==== Data extracts ====

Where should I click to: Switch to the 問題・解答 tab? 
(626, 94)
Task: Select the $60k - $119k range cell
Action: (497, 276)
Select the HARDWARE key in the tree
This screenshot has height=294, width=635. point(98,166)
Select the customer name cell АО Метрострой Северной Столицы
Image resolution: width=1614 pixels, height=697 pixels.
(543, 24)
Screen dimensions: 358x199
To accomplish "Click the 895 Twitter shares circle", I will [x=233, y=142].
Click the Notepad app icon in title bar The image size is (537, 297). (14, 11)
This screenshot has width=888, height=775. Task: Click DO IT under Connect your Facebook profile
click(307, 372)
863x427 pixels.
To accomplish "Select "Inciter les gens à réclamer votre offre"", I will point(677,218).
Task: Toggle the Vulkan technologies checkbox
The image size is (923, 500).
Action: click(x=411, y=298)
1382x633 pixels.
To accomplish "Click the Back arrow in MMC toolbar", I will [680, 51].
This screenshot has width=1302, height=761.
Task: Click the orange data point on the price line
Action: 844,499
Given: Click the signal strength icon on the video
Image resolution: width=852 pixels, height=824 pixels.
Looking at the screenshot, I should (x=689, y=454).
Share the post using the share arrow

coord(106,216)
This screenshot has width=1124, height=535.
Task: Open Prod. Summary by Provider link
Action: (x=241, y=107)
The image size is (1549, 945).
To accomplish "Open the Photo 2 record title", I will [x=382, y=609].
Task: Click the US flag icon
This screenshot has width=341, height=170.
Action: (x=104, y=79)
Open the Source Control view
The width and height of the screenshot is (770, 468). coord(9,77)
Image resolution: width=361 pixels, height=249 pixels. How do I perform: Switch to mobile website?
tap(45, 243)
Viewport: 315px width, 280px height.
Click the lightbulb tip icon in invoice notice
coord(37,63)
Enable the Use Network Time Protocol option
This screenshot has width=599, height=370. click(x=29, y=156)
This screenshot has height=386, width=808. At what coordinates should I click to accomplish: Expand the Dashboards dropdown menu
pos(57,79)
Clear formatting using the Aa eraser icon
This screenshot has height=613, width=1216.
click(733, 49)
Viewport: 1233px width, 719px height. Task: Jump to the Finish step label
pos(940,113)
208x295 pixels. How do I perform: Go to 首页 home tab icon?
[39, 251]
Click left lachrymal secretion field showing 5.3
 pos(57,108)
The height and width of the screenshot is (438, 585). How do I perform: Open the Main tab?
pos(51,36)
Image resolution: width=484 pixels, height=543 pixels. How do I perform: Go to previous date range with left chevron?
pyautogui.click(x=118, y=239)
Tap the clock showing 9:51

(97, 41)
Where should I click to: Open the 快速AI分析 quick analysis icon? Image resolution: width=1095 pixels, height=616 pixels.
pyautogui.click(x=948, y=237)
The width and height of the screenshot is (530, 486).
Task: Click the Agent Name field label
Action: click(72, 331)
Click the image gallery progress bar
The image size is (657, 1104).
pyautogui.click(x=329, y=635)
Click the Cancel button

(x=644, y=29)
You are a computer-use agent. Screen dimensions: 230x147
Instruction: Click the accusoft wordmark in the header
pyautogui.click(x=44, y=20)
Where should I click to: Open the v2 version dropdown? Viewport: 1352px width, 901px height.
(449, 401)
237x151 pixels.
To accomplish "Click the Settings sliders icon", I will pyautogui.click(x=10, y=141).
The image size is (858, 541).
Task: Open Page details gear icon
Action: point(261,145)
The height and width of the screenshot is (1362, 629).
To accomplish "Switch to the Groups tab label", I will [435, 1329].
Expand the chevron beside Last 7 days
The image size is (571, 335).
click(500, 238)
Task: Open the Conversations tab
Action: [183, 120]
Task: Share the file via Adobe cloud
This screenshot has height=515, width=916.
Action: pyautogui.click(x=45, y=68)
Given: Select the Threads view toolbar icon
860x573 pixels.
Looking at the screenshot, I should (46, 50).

====

● What is expected
Looking at the entries above, how many lines contain "Given"? State the number and nothing more.

● Written reply
2